### What this task involves
Rewrite the Maxwell Institute post from "The Church just" to "field is ripe.", replacing "outlet" with "venue".

One observer’s take on the changes at the Maxwell Institute

 

The Nauvoo Temple

 

I ran across the following pseudonymous comment on a Mormon-focused message board dominated by formerly active members of the Church who are now atheists and agnostics.  It comes from an outspokenly atheist former Mormon — an exceptionally bright one, though one who is seldom fair in his remarks — and is addressed (sincerely, I think) to another pseudonymous poster who had been wondering, given her own unbelief (I’m simplifying here; her position is somewhat obscure and perhaps incoherent), whether she still belongs in a church in which nasty people like me insist so firmly on the literal deity of Christ, his physical resurrection from the dead, and the literality of Joseph Smith’s First Vision and of the visits from Moroni.  I’ve corrected the punctuation very slightly:

 

The Church just got rid of its official apologetics outlet and turned it into a Mormon Studies outlet. Mormon studies allows anything, from creative apologetics to existentialism and atheism, and is a huge win for people like you. They [Mormon apologists, specifically including me] know this, blog quite openly about it, and now have even more reason to make you the enemy, so why are you so disheartened? Today is the day for you, my friend. The field is ripe.

### Provided data
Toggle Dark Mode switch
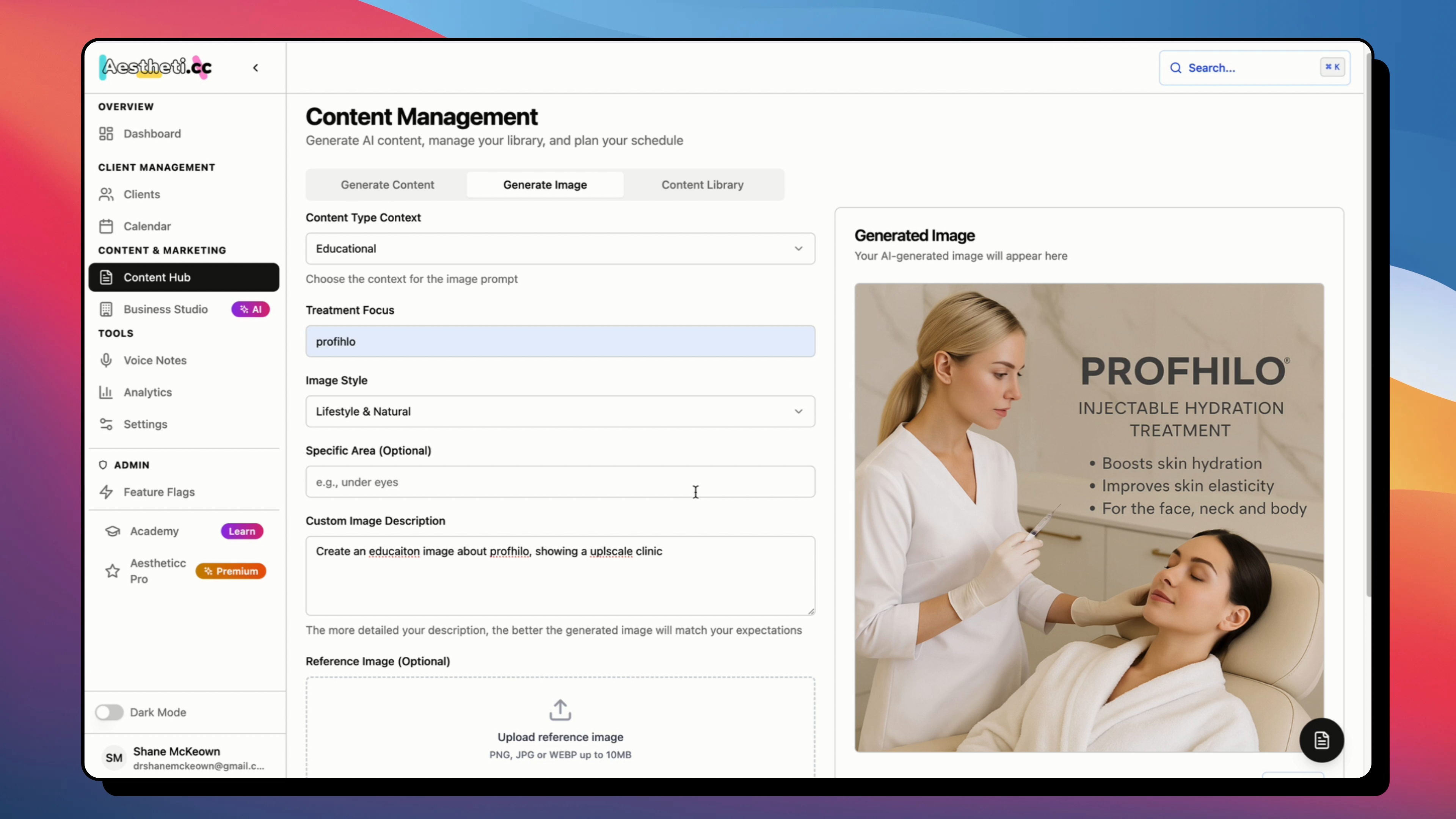Viewport: 1456px width, 819px height. [109, 712]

### Reply to the exercise
The Church just got rid of its official apologetics venue and turned it into a Mormon Studies venue. Mormon studies allows anything, from creative apologetics to existentialism and atheism, and is a huge win for people like you. They [Mormon apologists, specifically including me] know this, blog quite openly about it, and now have even more reason to make you the enemy, so why are you so disheartened? Today is the day for you, my friend. The field is ripe.